For the last 3 decades, China’s economic growth has been driven by Its Investment Interactions with global businesses (Davies 2013). However, according to Pettish (2013), consumers are unable o provide additional demand on goods unless wealth is redistributed to Chinese households. As a result, the economic growth must slow down so that the economy can rebalanced. In the process, companies with large investments in China also suffer consequences, as gains in the factory output slow down due to the reduced demand by the Chinese steel mills for raw materials (Bloomberg 2013).
Analysis The medium-term outlook of ROI Tint remains unstable, as China, their largest customer, continues to decline in their economic growth. In the early sass, China’s government had enforced policies to ensure they were able to secure supplies of raw terrestrial (Humphreys 2013). ROI Tint’s reliance on China’s purchase of the raw economic growth slows down in the transition from an investment based to consumption-based economy (Hang 2013 and Davies 2013). However, ROI Tint has taken extensive measures to counteract the volatile economic outlook. By selling “non-core” assets, totaling up to $1. Billion, and enforcing 2,200 job cuts (Rowley 2013), the company has been able to lessen the impact of the profit loss. Tulle© (2013) claims that the continued ‘arbitration of China’s interior and western provinces combined with sustained industrial production will continue to rive steel demand’, thus the company will be more secure. Nevertheless, because China buys around four to ten times the amount of raw materials, in comparison to other countries, ROI Tint’s outlook will remain volatile as China encounters the slow economic growth stage in the economic cycle (Pettish 2013).
Moreover, there is no guarantee that China’s transition from an investment to consumption-based model will succeed, as increasing the income wealth of Chinese households at the expense of state-owned companies may be opposed by the Government (Hang 2013). This in turn means that the Chinese economy will intention to decline, thus reducing the demand for commodities and lowering the price of raw materials. As a result, global companies such as ROI Tint, who have benefited from China’s investment, must re-evaluate their strategies for the future.

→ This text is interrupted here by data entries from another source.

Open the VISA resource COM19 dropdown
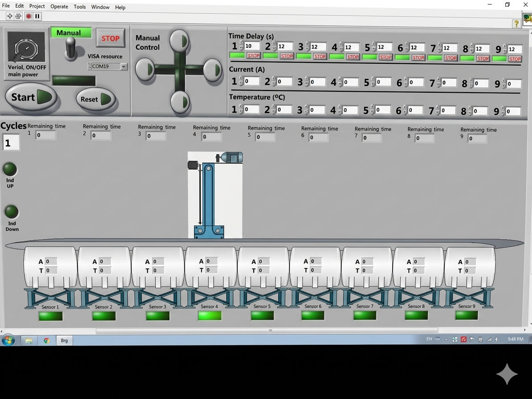Screen dimensions: 532x399 124,66
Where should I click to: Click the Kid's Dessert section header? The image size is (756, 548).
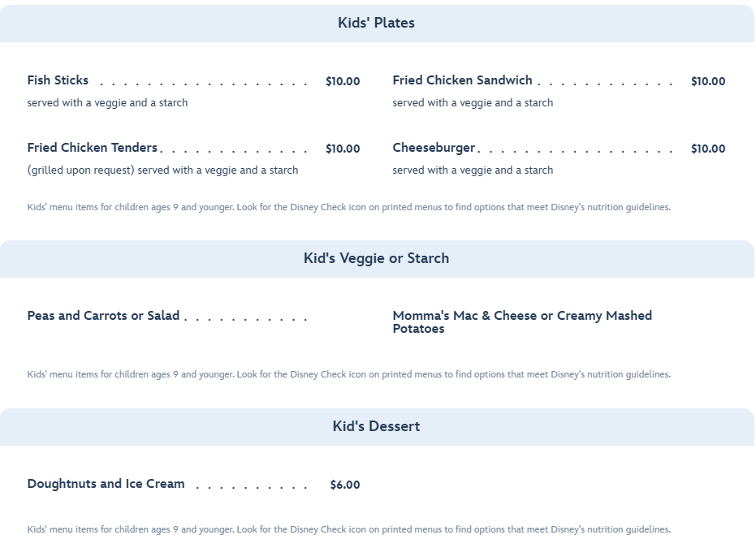[376, 426]
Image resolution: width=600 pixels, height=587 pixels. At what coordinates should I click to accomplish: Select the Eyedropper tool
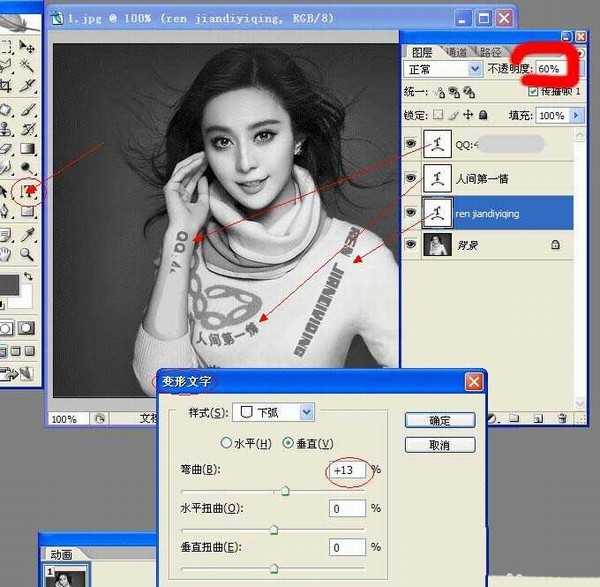[x=28, y=233]
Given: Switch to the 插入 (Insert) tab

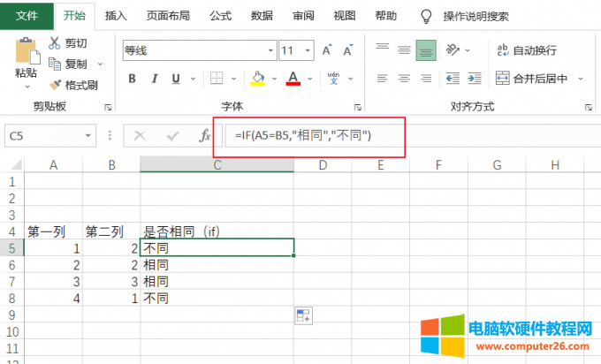Looking at the screenshot, I should coord(116,16).
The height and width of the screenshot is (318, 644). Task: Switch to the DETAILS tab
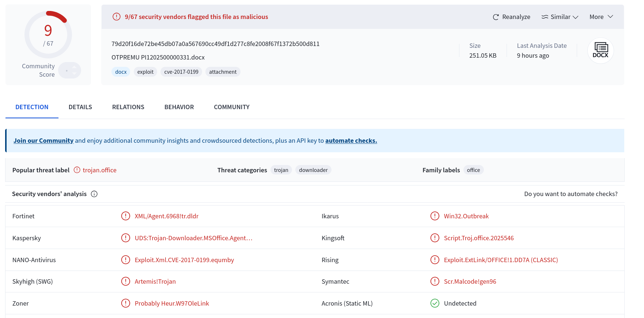point(80,107)
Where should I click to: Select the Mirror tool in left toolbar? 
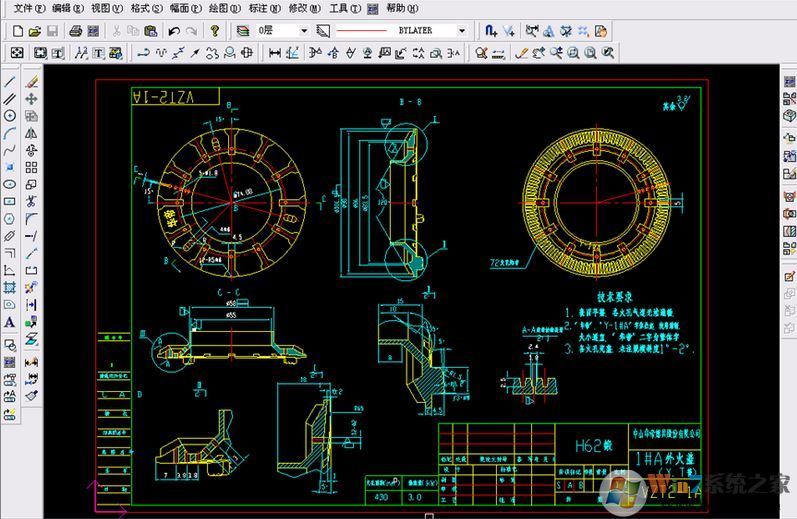click(31, 133)
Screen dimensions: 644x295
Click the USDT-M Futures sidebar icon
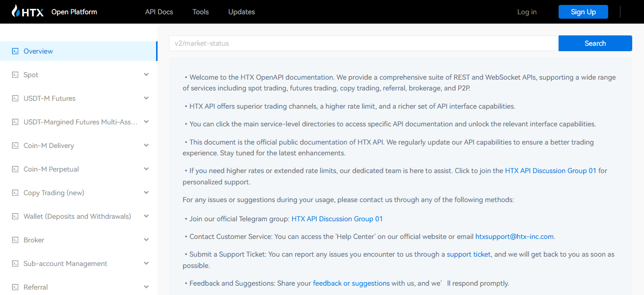[x=14, y=98]
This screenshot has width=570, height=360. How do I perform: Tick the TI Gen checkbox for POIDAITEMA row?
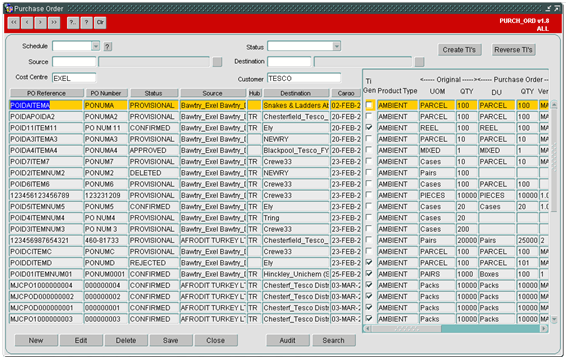[369, 105]
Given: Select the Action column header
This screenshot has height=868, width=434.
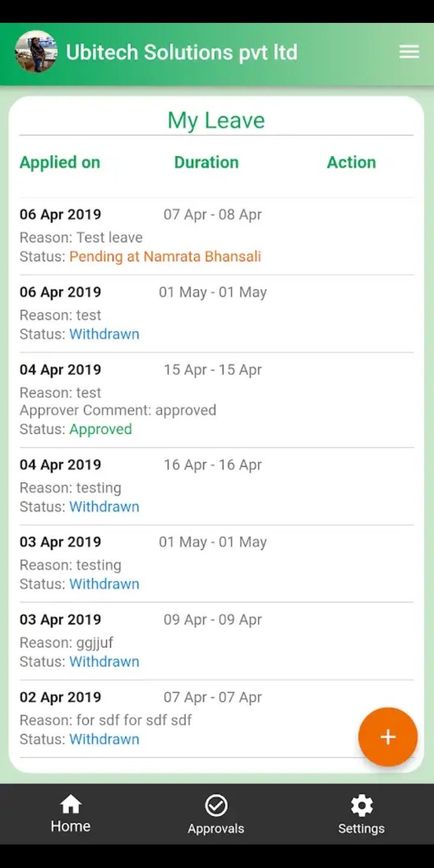Looking at the screenshot, I should 351,162.
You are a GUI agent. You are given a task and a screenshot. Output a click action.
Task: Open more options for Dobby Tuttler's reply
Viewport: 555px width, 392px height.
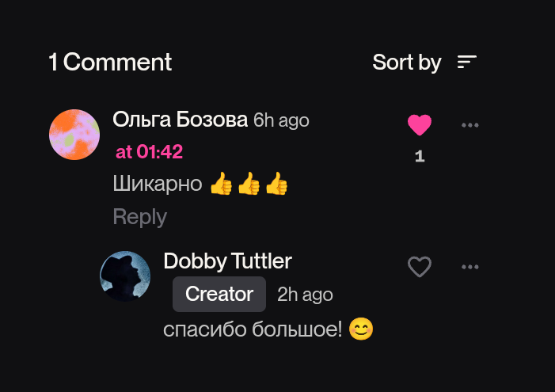470,268
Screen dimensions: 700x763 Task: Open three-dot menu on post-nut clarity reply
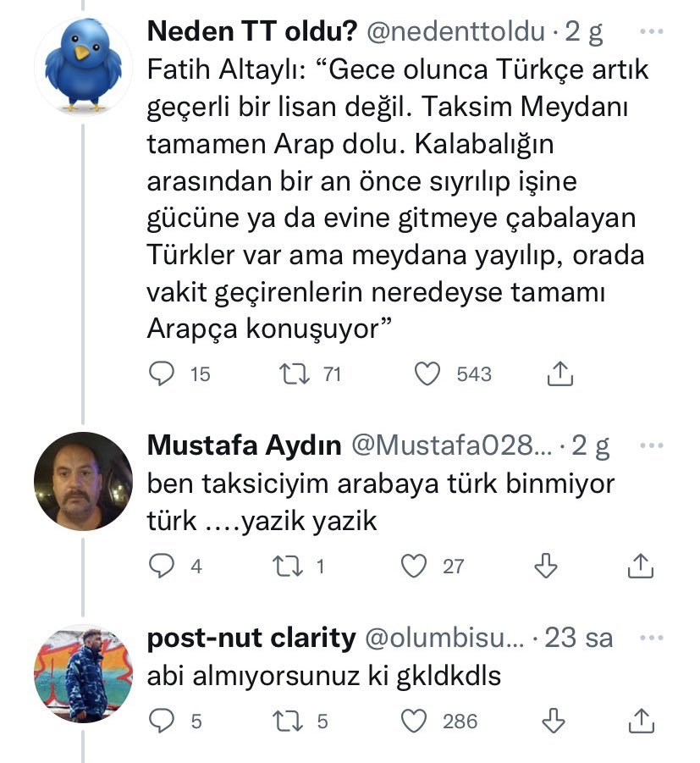tap(651, 638)
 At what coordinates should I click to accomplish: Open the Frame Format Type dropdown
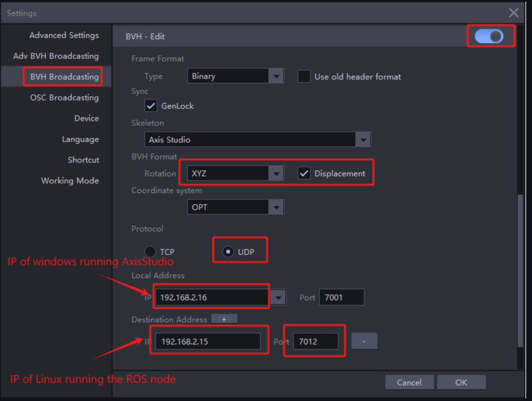tap(276, 76)
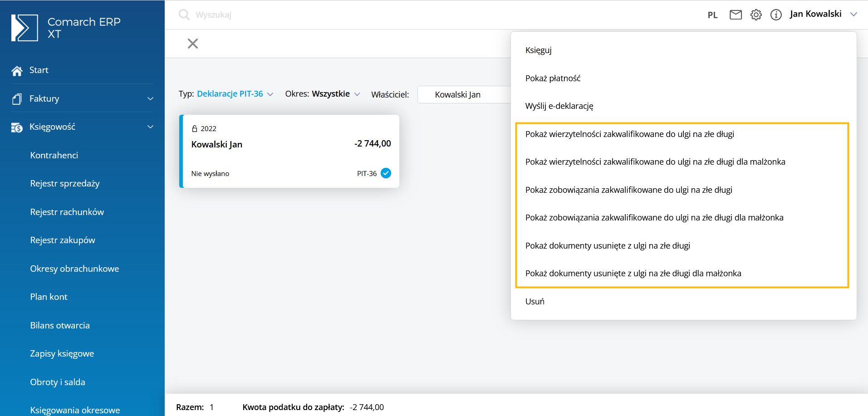This screenshot has width=868, height=416.
Task: Click the Księgowość accounting icon
Action: 17,127
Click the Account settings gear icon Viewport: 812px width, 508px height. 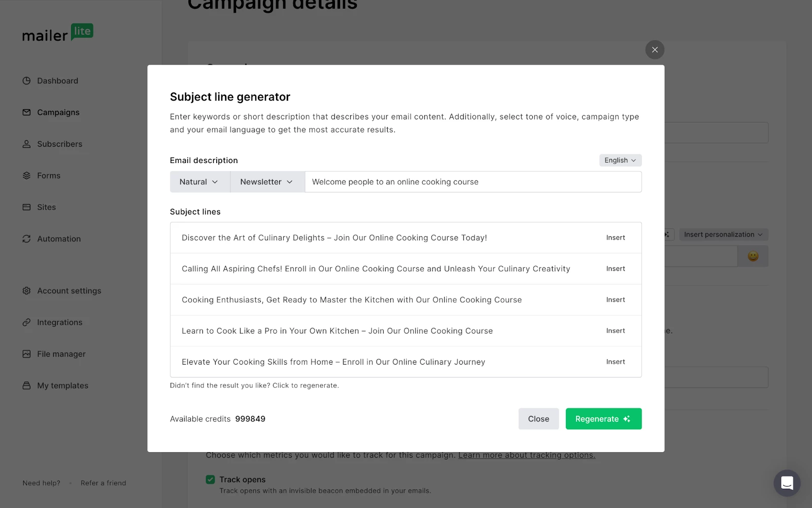coord(26,291)
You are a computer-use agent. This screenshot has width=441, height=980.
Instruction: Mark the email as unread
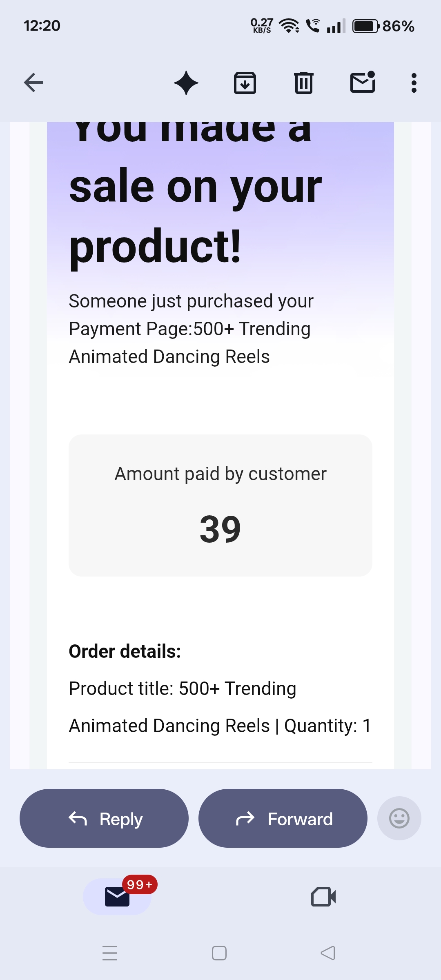coord(363,83)
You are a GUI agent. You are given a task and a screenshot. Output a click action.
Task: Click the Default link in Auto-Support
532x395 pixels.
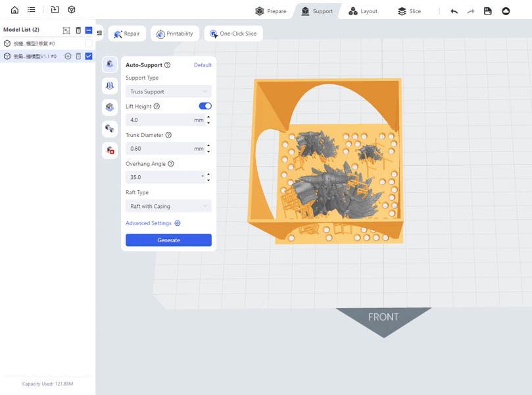203,65
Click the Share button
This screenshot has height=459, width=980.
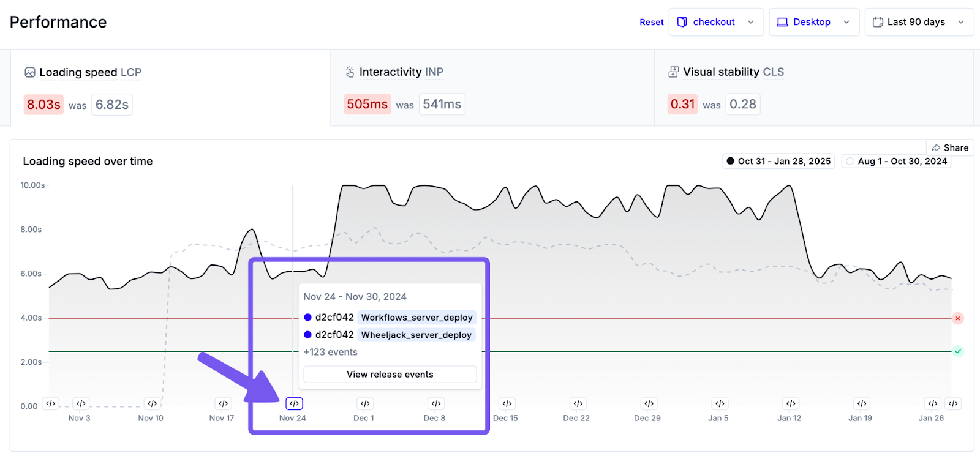tap(950, 147)
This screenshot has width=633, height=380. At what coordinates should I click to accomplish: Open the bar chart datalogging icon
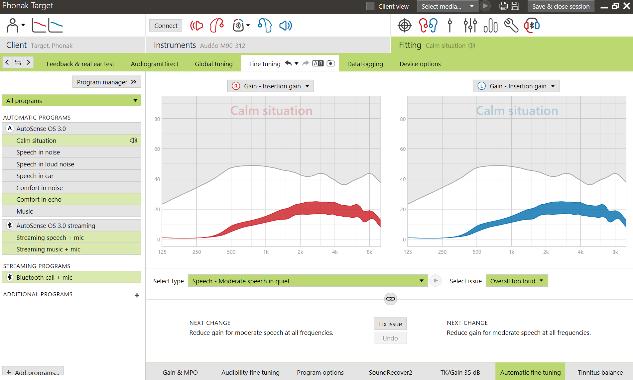tap(490, 25)
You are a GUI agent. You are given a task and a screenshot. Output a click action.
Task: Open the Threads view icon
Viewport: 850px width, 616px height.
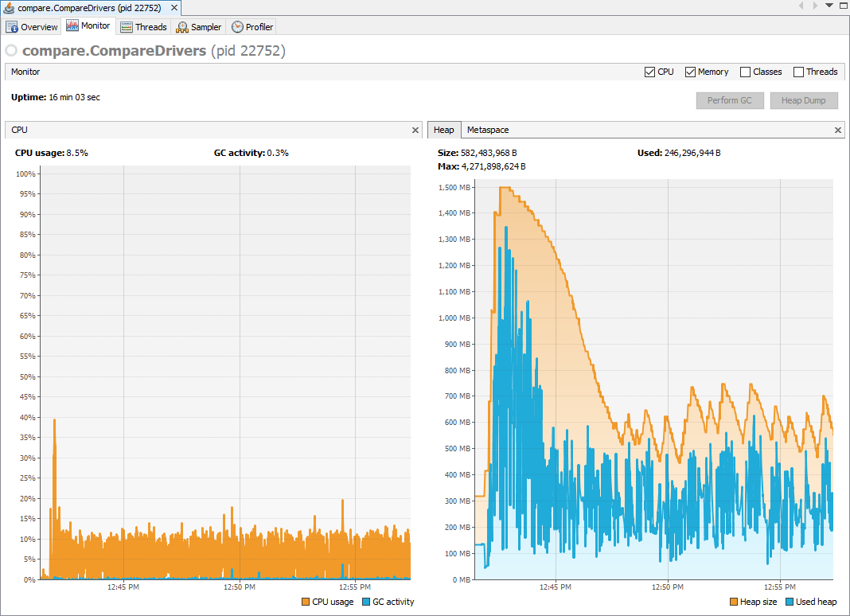(x=126, y=26)
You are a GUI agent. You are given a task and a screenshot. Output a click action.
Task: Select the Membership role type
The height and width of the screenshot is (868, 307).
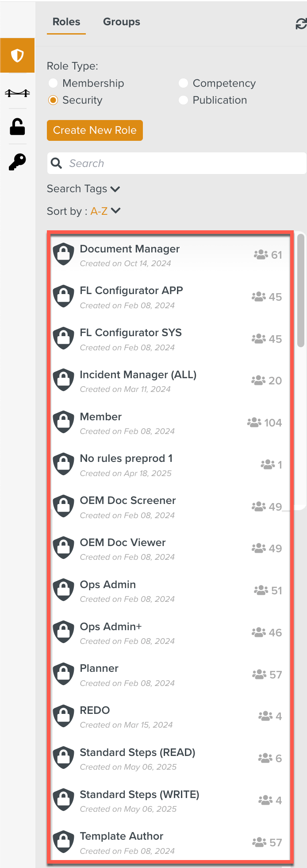click(53, 83)
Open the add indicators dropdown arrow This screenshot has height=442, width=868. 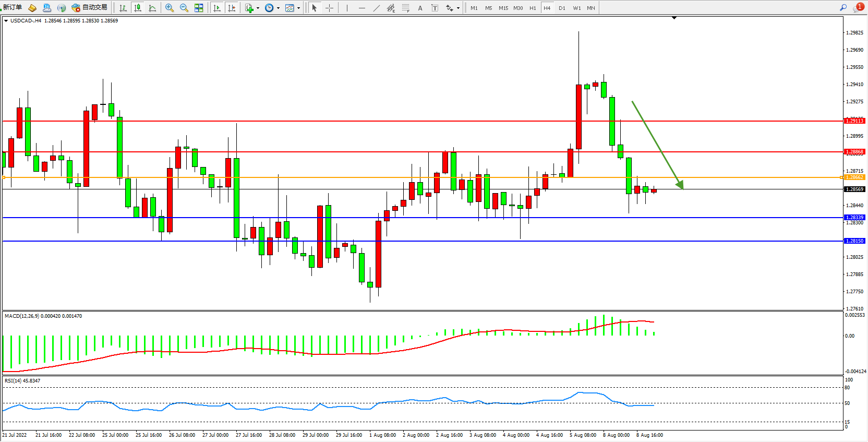pos(258,8)
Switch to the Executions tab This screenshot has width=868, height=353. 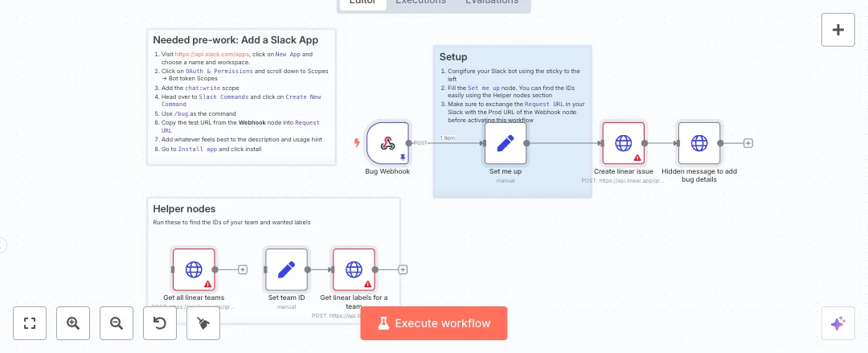pos(420,2)
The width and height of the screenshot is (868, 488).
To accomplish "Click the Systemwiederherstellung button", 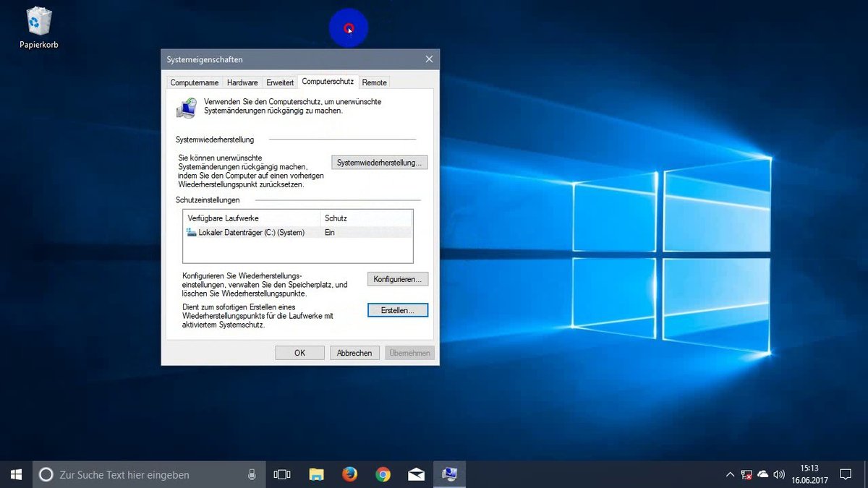I will click(380, 162).
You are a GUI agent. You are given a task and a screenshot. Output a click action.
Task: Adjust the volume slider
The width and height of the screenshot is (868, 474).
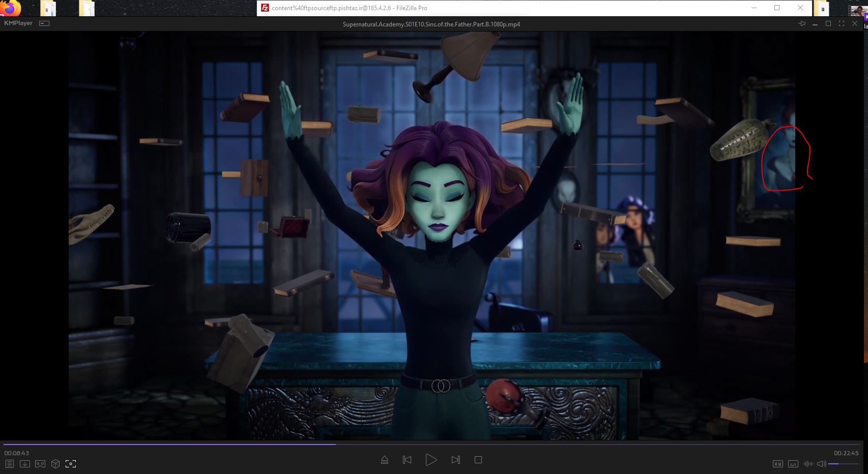pyautogui.click(x=843, y=464)
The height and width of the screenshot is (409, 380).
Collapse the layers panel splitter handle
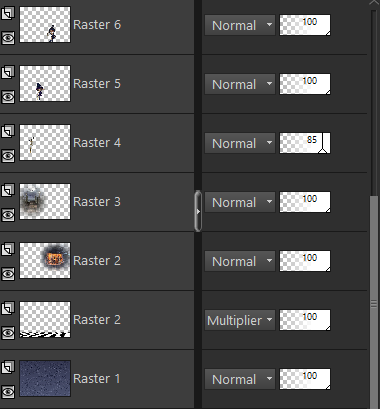pyautogui.click(x=198, y=211)
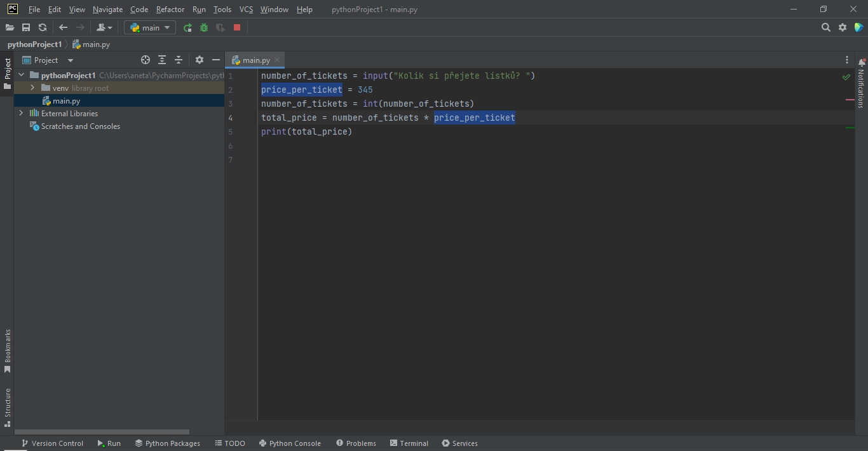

Corporate Social Responsibility and Sustainability ROI Tint’s approach to sustainable development, which allows them to ‘manage risks effectively, reduce environmental impacts and decrease operating costs’ (ROI Tint 2013), demonstrates that their corporate social responsibility regime aligns with the triple bottom line approach of economic, environmental and social aspects (Nikolas, Evangelists and Allan 2013). However, whilst ROI Tint addresses the basic dimensions of CARS, they are only classified as having a CARS grasp on the continuum (Conakry 2013), as they are only doing what is legally required of them.